Auf freechess ist demnach das generieren eines Zuges mit einer Engine nicht erlaubt.
Jetzt kommt ein großes aber:
Da Bücher erlaubt sind, wurden auch Datenbanken erlaubt. Weiter ist es erlaubt andere, stärkere Spieler zu fragen. Bei Mannschaftskämpfen ist es auch erlaubt Mitspieler zu befragen. Weiterhin ist zur Vorbereitung eine, oder mehrere, Engine erlaubt. Ich könnte also auch einen Zug machen und anschließend die gegnerischen Möglichkeiten mit einer Engine ausloten, was auch gemacht wird. Auch könnte ich nicht überprüfen ob ein Ratgeber eine Engine benützt. Ich glaube ihr habt da auch im dortigen Forum drüber diskutiert. Dies ist aber nur eine, wenn imho auch begründete Vermutung von mir. Wie groß ist den dein DWZ Unterschied zwischen deiner Freechesszahl und deiner "real life" DWZ? Musst mir darauf nicht antworten aber auf freechess gibt es Spieler mit 800 Punkten Unterschied. Kann man nicht alles mit Büchern erklären, finde ich. Auf anderen Servern oder in E-Mail Fernschachklubs ist Computerunterstützung ausdrücklich erwünscht. So gesehen ist das Regelwerk bei freechess imho löchrig wie ein Schweizer Käse bzw. praktisch nicht durchsetzbar. Spielst du alleine oder seid ihr, so ihr denn mehr seid, vom gleichen Verein oder am Ende mit Trainerunterstützung. Wären alles Dinge die man einem Fragesteller mitteilen sollte. Sonst sind Enttäuschungen vorprogrammiert. Es gibt also bei freechess eine Fraktion, die deutlich über 50 Prozent liegt, welche für die Freigabe von Engines ist.

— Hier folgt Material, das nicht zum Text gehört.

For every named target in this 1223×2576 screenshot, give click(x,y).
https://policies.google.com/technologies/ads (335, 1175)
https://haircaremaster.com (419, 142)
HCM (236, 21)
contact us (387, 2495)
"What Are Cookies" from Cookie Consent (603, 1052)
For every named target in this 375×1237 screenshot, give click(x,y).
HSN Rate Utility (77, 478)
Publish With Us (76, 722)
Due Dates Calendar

Wenn ihr dort Diskussionen mit unterschiedlichen Standpunkten führt und euch selber nicht so ganz schlüssig seid kann ich zwar verstehen, daß du allergisch reagierst. Ein Außenstehender der mit seinen Vermutungen also gar nicht so verkehrt liegt, ist die falsche Adresse. OK, wollen wir da nicht mehr nachkarteln und eingesehen hast du das ja auch. Liege ich richtig, daß du noch relativ jung bist? Aber egal, ich werde mich raushalten und finde ihr solltet das auf freechess erst mal selber klären. Ich möchte auch weder hinter dir nachforschen, noch durch Bekanntgabe meiner Quellen für böses Blut sorgen. Nix für ungut.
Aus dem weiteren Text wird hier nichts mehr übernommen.